[Items listed in a dataset]

★ ★ ★

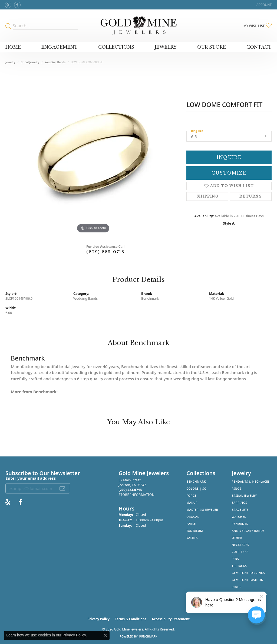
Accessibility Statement (171, 619)
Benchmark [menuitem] (196, 482)
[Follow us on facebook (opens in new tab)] (17, 5)
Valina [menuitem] (192, 538)
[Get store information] (136, 495)
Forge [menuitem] (192, 496)
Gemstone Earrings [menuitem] (248, 573)
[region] (93, 154)
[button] (263, 5)
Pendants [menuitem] (240, 524)
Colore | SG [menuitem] (196, 489)
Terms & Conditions (131, 619)
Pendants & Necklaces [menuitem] (251, 482)
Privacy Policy (98, 619)
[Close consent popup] (105, 635)
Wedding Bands (55, 62)
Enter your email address (31, 478)
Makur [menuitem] (192, 503)
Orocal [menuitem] (193, 517)
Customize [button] (229, 173)
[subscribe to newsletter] (62, 488)
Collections (116, 47)
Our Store (212, 47)
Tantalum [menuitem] (194, 531)
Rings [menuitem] (237, 489)
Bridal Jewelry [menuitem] (244, 496)
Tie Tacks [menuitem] (239, 566)
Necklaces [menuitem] (240, 545)
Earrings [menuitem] (239, 503)
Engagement (60, 47)
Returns (250, 196)
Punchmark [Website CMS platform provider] (148, 636)
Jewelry (166, 47)
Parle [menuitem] (191, 524)
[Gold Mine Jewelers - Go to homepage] (138, 26)
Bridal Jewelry (30, 62)
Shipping (207, 196)
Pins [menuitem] (235, 559)
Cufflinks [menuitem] (240, 552)
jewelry (10, 62)
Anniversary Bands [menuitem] (248, 531)
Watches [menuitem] (239, 517)
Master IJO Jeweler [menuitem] (202, 510)
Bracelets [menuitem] (240, 510)
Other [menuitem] (237, 538)
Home (13, 47)
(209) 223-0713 (105, 252)
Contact (259, 47)
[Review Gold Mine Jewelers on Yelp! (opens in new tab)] (8, 5)
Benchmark (150, 298)
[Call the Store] (130, 490)
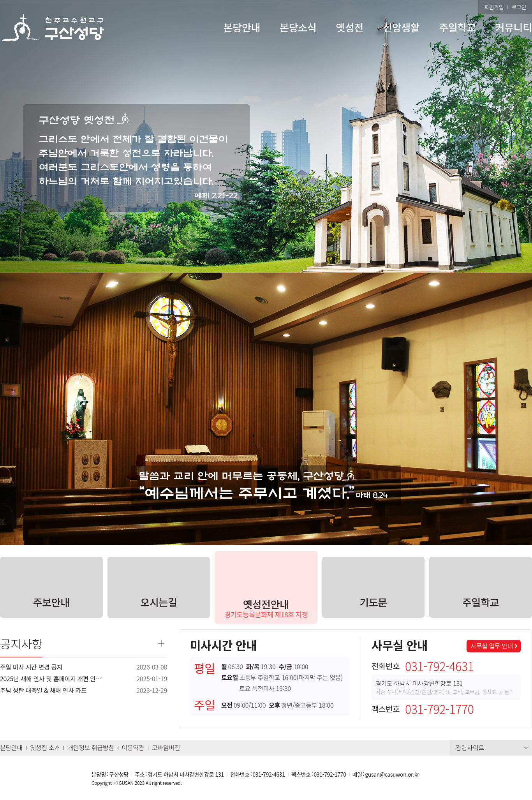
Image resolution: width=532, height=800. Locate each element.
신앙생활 (401, 27)
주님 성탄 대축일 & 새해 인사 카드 (43, 690)
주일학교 (457, 27)
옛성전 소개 (45, 747)
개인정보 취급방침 (90, 747)
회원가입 (494, 7)
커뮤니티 (514, 27)
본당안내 (242, 27)
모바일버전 (166, 747)
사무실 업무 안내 (491, 646)
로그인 (519, 7)
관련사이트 (470, 747)
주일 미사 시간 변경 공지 (31, 667)
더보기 (161, 643)
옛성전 (349, 27)
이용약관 (133, 747)
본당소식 (298, 27)
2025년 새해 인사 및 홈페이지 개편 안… (51, 678)
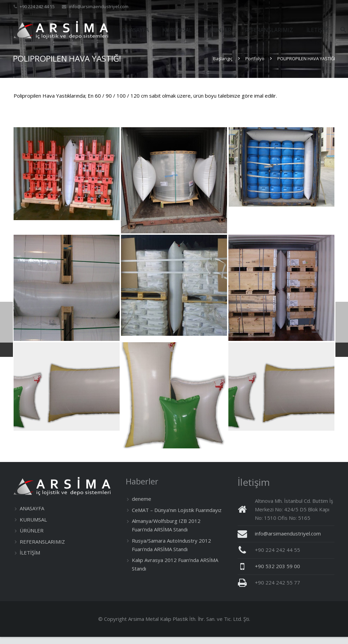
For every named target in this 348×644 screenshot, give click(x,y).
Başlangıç (222, 66)
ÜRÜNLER (32, 538)
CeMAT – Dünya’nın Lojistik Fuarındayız (177, 517)
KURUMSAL (33, 526)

★ ★ ★

*Exercise goal*.
Rewrite all the items above as a JSON list of strings, one string per line, skipping blank lines. Leave the pictures out.

*Finished exercise*.
[
  "Accessibility Statement (171, 619)",
  "Benchmark [menuitem] (196, 482)",
  "[Follow us on facebook (opens in new tab)] (17, 5)",
  "Valina [menuitem] (192, 538)",
  "[Get store information] (136, 495)",
  "Forge [menuitem] (192, 496)",
  "Gemstone Earrings [menuitem] (248, 573)",
  "[region] (93, 154)",
  "[button] (263, 5)",
  "Pendants [menuitem] (240, 524)",
  "Colore | SG [menuitem] (196, 489)",
  "Terms & Conditions (131, 619)",
  "Pendants & Necklaces [menuitem] (251, 482)",
  "Privacy Policy (98, 619)",
  "[Close consent popup] (105, 635)",
  "Wedding Bands (55, 62)",
  "Enter your email address (31, 478)",
  "Makur [menuitem] (192, 503)",
  "Orocal [menuitem] (193, 517)",
  "Customize [button] (229, 173)",
  "[subscribe to newsletter] (62, 488)",
  "Collections (116, 47)",
  "Our Store (212, 47)",
  "Tantalum [menuitem] (194, 531)",
  "Rings [menuitem] (237, 489)",
  "Bridal Jewelry [menuitem] (244, 496)",
  "Tie Tacks [menuitem] (239, 566)",
  "Necklaces [menuitem] (240, 545)",
  "Earrings [menuitem] (239, 503)",
  "Engagement (60, 47)",
  "Returns (250, 196)",
  "Punchmark [Website CMS platform provider] (148, 636)",
  "Jewelry (166, 47)",
  "Parle [menuitem] (191, 524)",
  "[Gold Mine Jewelers - Go to homepage] (138, 26)",
  "Bridal Jewelry (30, 62)",
  "Shipping (207, 196)",
  "Pins [menuitem] (235, 559)",
  "Cufflinks [menuitem] (240, 552)",
  "jewelry (10, 62)",
  "Anniversary Bands [menuitem] (248, 531)",
  "Watches [menuitem] (239, 517)",
  "Master IJO Jeweler [menuitem] (202, 510)",
  "Bracelets [menuitem] (240, 510)",
  "Other [menuitem] (237, 538)",
  "Home (13, 47)",
  "(209) 223-0713 (105, 252)",
  "Contact (259, 47)",
  "[Review Gold Mine Jewelers on Yelp! (opens in new tab)] (8, 5)",
  "Benchmark (150, 298)",
  "[Call the Store] (130, 490)",
  "Image resolution: width=532, height=800. Locate each element.",
  "신앙생활 (401, 27)",
  "주님 성탄 대축일 & 새해 인사 카드 (43, 690)",
  "주일학교 (457, 27)",
  "옛성전 소개 (45, 747)",
  "개인정보 취급방침 (90, 747)",
  "회원가입 (494, 7)",
  "커뮤니티 (514, 27)",
  "본당안내 (242, 27)",
  "모바일버전 (166, 747)",
  "사무실 업무 안내 (491, 646)",
  "로그인 (519, 7)",
  "관련사이트 (470, 747)",
  "주일 미사 시간 변경 공지 (31, 667)",
  "더보기 (161, 643)",
  "옛성전 (349, 27)",
  "이용약관 (133, 747)",
  "본당소식 (298, 27)",
  "2025년 새해 인사 및 홈페이지 개편 안… (51, 678)",
  "For every named target in this 348×644 screenshot, give click(x,y).",
  "Başlangıç (222, 66)",
  "ÜRÜNLER (32, 538)",
  "CeMAT – Dünya’nın Lojistik Fuarındayız (177, 517)",
  "KURUMSAL (33, 526)"
]